Data Science Essentials — MLOps
Last Updated on July 3, 2022 by Editorial Team
Author(s): Nitin Chauhan
Originally published on Towards AI the World’s Leading AI and Technology News and Media Company. If you are building an AI-related product or service, we invite you to consider becoming an AI sponsor. At Towards AI, we help scale AI and technology startups. Let us help you unleash your technology to the masses.
Data Science Essentials — MLOps
In any organization, whether a startup or a large corporation, you will encounter challenges in evaluating, versioning, and managing machine learning models. And this exposure will not be limited to those at senior levels.
This article aims to explain Machine Learning Operations MLOps. It will simplify the vast and fascinating world of Machine Learning Operations and its associated infrastructure. This article will better understand how machine learning models are deployed in production, the stages, the process, and the tears involved.
Creating a Machine Learning model that can predict what you want it to anticipate from the data you have supplied is relatively easy. However, the creation of an ML model which is dependable, fast, accurate, and can be used by many users is more challenging.
The necessity of MLOps can be summarized as follows:
- An individual cannot keep track of the massive amount of data required by machine learning models.
- The parameters we tweak in ML models are often difficult to track. Small changes can have a substantial impact on the results of the model.
- It is necessary to keep track of the model’s features; feature engineering plays a significant role in determining the model’s accuracy.
- It is not the same as monitoring a deployed software application or web application when monitoring an ML model.
- The art of debugging a machine learning model is highly complex.
- Since models are based on real-world data, they must constantly be updated as the real-world data changes. We must keep track of new data changes and ensure the model is updated accordingly.
An ML model is deployed to a production environment using a series of processes or sequences of steps referred to as Machine Learning Operations. Before a machine learning model is ready for production, several steps must be taken. These processes ensure that your model is scalable and performs accurately for a large user base.

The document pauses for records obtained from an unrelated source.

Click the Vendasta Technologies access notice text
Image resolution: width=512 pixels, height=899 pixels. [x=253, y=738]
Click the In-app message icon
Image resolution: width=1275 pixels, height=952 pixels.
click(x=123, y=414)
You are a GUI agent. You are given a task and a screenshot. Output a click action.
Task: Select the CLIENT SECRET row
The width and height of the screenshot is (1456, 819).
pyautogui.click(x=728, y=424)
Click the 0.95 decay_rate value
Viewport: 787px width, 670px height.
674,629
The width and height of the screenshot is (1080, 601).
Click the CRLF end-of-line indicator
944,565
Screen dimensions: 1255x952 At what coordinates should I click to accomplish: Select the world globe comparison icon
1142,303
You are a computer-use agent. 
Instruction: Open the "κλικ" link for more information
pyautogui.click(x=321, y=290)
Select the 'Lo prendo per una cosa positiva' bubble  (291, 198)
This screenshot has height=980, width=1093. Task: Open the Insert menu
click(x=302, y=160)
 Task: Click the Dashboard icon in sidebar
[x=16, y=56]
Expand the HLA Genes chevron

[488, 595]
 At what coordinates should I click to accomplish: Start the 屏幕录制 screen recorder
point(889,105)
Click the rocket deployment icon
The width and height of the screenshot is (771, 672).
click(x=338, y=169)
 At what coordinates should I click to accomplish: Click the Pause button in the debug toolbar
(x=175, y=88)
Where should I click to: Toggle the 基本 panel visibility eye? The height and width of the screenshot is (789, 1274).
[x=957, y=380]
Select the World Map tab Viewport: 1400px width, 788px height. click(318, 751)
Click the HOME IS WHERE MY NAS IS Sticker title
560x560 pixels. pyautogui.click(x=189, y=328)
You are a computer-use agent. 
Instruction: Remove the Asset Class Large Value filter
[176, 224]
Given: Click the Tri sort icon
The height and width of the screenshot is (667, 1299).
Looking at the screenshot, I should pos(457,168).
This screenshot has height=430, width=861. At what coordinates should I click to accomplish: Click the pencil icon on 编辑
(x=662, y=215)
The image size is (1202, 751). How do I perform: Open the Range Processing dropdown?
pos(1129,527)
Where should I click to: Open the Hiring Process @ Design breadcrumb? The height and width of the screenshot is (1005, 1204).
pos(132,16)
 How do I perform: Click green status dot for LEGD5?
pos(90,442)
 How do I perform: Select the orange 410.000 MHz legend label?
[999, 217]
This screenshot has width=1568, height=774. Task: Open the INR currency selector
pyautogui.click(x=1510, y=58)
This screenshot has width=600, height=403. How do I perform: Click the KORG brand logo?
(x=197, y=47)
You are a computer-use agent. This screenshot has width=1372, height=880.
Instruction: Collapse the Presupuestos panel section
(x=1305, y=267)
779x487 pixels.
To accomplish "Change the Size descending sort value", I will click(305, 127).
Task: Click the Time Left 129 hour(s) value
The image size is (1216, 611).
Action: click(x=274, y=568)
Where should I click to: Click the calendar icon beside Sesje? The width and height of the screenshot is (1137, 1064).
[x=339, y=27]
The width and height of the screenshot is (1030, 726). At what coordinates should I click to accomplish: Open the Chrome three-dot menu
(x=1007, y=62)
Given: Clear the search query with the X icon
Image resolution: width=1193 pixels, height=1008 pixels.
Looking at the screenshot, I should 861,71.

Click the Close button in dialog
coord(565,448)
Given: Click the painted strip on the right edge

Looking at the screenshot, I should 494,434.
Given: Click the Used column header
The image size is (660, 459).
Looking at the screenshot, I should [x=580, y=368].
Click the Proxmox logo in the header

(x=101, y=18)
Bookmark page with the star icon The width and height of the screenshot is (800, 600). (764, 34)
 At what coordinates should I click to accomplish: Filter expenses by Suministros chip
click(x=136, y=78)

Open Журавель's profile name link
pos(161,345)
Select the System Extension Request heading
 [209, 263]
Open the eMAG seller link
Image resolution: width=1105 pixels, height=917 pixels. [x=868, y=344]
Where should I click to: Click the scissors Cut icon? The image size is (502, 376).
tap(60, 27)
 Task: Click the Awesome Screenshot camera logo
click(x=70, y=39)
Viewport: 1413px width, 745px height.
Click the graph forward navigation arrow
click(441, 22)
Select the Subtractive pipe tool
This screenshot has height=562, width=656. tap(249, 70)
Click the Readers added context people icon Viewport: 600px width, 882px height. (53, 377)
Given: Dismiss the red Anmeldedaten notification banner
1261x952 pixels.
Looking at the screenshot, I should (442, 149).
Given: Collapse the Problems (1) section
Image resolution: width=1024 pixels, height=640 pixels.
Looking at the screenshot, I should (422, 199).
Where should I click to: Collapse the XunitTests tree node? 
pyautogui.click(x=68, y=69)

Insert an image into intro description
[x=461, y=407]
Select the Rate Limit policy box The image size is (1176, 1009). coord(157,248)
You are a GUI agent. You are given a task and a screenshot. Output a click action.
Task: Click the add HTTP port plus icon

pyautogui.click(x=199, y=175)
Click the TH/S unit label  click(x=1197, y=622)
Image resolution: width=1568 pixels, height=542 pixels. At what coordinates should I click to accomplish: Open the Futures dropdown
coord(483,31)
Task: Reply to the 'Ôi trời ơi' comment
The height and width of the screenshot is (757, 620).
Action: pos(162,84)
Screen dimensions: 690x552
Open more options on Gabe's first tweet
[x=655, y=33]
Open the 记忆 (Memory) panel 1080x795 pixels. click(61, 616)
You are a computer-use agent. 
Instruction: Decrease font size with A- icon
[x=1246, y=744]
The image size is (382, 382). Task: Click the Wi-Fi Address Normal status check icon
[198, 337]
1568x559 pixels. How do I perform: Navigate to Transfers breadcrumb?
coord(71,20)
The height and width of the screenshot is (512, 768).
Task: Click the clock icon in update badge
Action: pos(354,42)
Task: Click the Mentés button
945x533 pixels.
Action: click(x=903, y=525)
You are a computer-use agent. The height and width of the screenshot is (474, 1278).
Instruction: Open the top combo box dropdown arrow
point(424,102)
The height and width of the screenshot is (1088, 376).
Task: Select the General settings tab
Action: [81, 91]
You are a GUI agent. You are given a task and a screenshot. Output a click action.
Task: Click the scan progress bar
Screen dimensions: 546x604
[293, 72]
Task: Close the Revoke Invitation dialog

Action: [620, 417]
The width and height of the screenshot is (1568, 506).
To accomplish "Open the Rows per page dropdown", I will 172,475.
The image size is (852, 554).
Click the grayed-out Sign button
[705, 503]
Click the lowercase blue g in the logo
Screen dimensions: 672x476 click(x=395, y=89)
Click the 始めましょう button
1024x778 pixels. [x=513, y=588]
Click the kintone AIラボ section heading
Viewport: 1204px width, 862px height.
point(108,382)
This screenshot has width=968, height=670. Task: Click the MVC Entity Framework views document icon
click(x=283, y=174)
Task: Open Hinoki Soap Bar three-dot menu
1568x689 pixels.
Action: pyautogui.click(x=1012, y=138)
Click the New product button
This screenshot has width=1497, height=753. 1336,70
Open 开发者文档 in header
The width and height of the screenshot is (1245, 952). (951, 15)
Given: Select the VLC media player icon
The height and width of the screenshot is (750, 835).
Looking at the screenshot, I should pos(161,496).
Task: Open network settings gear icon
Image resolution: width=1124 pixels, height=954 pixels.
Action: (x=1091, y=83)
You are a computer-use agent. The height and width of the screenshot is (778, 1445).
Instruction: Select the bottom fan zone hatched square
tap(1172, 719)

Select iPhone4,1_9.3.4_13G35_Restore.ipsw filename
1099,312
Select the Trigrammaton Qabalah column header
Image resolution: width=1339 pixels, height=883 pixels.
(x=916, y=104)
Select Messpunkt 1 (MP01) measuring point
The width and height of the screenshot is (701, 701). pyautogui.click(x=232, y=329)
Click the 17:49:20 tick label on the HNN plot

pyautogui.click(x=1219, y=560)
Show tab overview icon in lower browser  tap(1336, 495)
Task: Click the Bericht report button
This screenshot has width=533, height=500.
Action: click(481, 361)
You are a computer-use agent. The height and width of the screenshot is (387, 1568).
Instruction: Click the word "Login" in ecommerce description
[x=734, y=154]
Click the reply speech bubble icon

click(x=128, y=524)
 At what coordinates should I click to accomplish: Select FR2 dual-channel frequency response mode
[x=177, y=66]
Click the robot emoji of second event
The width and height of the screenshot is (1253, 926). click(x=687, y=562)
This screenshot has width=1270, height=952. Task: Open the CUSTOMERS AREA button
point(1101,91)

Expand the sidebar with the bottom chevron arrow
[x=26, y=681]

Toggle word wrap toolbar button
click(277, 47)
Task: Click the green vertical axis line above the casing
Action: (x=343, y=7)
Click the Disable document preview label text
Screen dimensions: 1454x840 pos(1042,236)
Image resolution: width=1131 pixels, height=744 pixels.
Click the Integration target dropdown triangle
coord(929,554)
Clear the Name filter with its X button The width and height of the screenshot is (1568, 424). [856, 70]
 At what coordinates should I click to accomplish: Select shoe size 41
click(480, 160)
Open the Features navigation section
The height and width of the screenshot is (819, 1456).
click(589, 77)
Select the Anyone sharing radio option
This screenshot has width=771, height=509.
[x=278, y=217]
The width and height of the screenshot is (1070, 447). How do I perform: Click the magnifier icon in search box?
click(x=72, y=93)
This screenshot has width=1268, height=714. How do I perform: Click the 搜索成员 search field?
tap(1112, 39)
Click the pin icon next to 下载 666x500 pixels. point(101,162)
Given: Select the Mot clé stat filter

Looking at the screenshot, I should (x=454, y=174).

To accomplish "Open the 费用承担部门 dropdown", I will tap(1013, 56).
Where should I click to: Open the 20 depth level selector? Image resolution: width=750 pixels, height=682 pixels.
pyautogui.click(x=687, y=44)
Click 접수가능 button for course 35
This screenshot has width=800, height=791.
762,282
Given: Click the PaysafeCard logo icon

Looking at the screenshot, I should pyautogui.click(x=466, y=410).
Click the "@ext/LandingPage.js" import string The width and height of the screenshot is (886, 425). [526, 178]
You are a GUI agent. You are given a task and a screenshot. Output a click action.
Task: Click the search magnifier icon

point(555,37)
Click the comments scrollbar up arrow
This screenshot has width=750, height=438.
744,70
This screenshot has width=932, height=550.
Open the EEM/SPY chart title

How’s MLOps different from DevOps?
ost of you will be familiar with DevOps, which refers to building and deploying software applications. You may be wondering how MLOps differs from DevOps.
For the development of software applications, the DevOps stages are intended. This cycle continues until you have completed the application. You plan the features, write code, build the code, test it, prepare a release plan, and deploy the app. Monitoring the infrastructure where the app is deployed is also part of this process.
Stages of MLOps
A. Planning: Our scope of work involves defining the project and evaluating whether Machine Learning can be used to solve the problem. We perform requirements engineering and verify that relevant data is available.
B. Data Preparation: In data engineering, data is collected, baselines are established, and the information is cleaned, formatted, labeled, and organized.
C. Modeling: We now proceed to the coding part of the process. In this step, we create the machine learning model. In this stage, we train the model with the processed data, perform error analysis, define error measurement, and track the model’s performance.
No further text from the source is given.